Der frühere SPÖ-Bundeskanzler Franz Vranitzky pocht auf die baldige Öffnung des Arbeitsmarktes für Asylwerber. Denn, so sagte er am Montag im Interview mit dem „Standard“: „Wenn es viele Arbeitslose gibt, denen man ansieht, dass sie aus anderen Ländern gekommen sind, wird die Freundlichkeit abnehmen.“

Gefragt nach dem Drängen der ÖVP auf ein „Asyl auf Zeit“, verwies Vranitzky auf „zahlreiche Experten“, die bereits festgestellt hätten, dass dies „eine stumpfe Waffe gegen die steigenden Flüchtlingszahlen ist“. Denn, neben dem „enormen Verwaltungsaufwand für die Asylbehörden, wenn die dreijährige Frist abgelaufen ist“, könnten bei den Asylwerbern „von heute auf morgen wieder soziale Nöte auftreten“.

"Leitfiguren in der EU sind Mangelware"

Die Europäische Union sieht der Ex-Kanzler gespalten. Das Problem sei vor allem, dass „die Trennlinien auch innerhalb der Staaten selbst“ verlaufen würden – vor allem wegen des aufkeimenden Rechtspopulismus. Um den Differenzen Herr zu werden, bräuchte es laut Vranitzky „starke handelnde Personen“. Aktuell würde aber die „Kleinstaaterei“ dominieren.

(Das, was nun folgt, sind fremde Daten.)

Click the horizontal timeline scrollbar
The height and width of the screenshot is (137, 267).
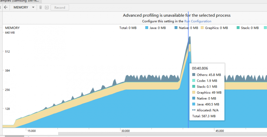click(x=163, y=134)
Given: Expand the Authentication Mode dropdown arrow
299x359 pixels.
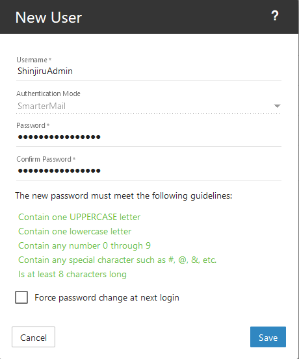Looking at the screenshot, I should pos(277,106).
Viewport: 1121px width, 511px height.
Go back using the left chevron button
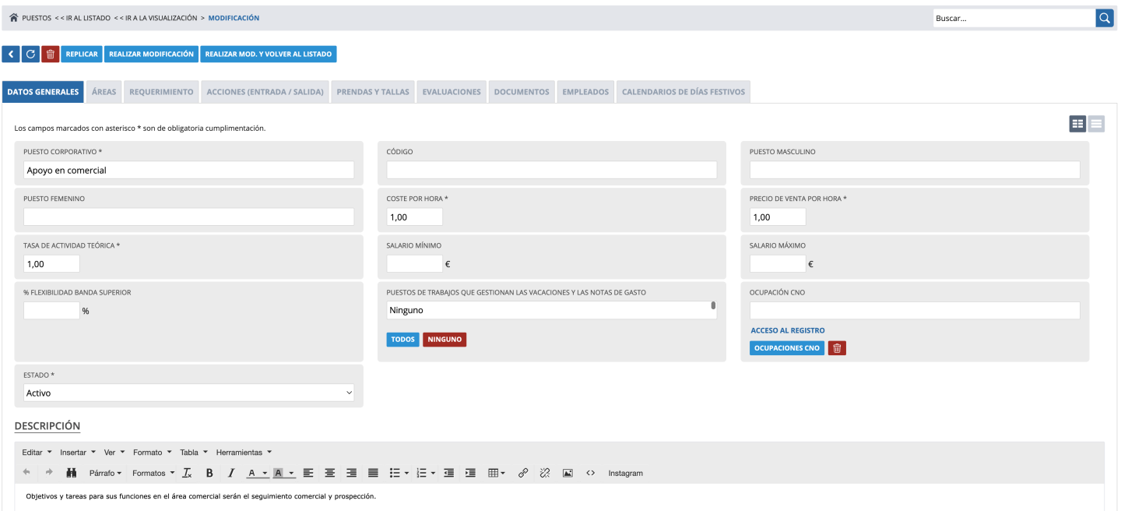pyautogui.click(x=11, y=54)
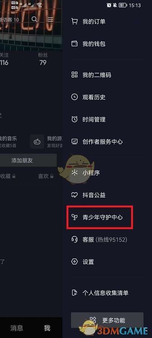The height and width of the screenshot is (338, 152).
Task: Tap the clock icon for 观看历史
Action: point(74,97)
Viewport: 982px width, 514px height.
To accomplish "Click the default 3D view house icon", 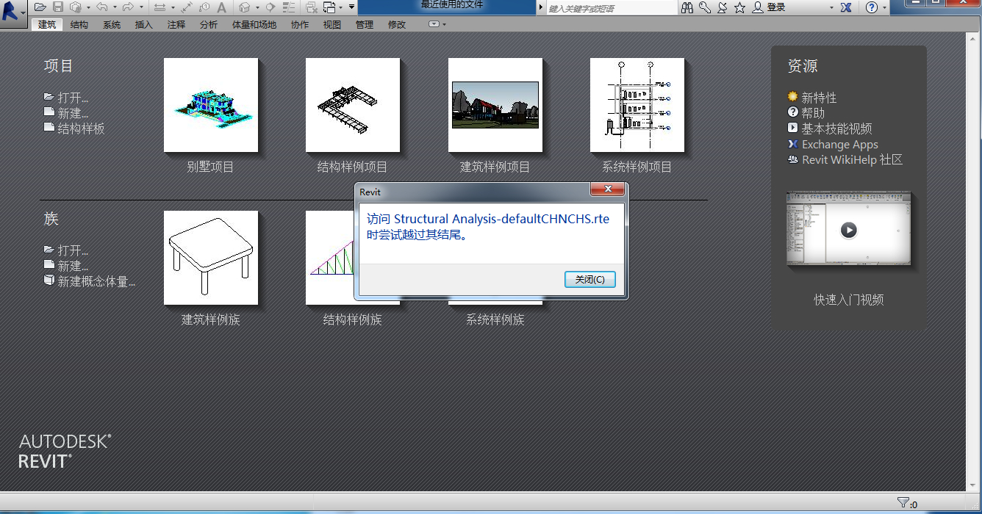I will pyautogui.click(x=245, y=7).
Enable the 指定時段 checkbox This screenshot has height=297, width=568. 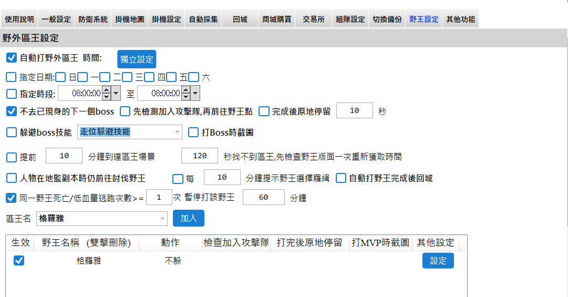[x=11, y=94]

„Von Deutschlands Kanzlerin Angela Merkel – und Österreichs Kanzler, der sich nach Kräften bemüht – abgesehen sind Leitfiguren in der EU aber Mangelware“, räumte er ein. Das sei auch der Grund dafür, weshalb „viele Staatschefs den populistischen Verlockungen nicht widerstehen“ könnten, verwies er etwa auf Ungarns Premier Viktor Orbán und dessen britischen Amtskollegen David Cameron.

"In der SPÖ kann es so nicht weitergehen"

Angesprochen auf das Ergebnis der Wien-Wahl, wo die SPÖ ihren ersten Platz vor der FPÖ verteidigen konnte, meinte er: „Natürlich ist es erfreulich, dass der Höhenflug von FPÖ-Chef Heinz-Christian Strache gebremst wurde.“ Allerdings: „In der SPÖ kann es so nicht weitergehen“, plädierte er für Reformen. Unter anderem müssten die Sozialdemokraten ein breites Netz aus Vertrauenspersonen aufbauen, „für die es natürlich eine gründliche Schulung braucht“.

Flüchtlingsbeschäftigung

Für Asylwerber, deren Verfahren noch nicht abgeschlossen ist, besteht derzeit in Österreich ein restriktiver Zugang zum Arbeitsmarkt. Sie können als Saisonkräfte und Erntehelfer arbeiten oder auch für gemeinnützige Einrichtungen. Vor dem Hintergrund von derzeit fast 400.000 offiziell beim Arbeitsmarktservice (AMS) beschäftigungslos gemeldeten Menschen ist die Regierung weiterhin restriktiv beim Zutritt von Asylwerbern zum Arbeitsmarkt. Diese sollen künftig auch als Lehrlinge in zwölf Mangelberufen sowie im Tourismus eingesetzt werden können.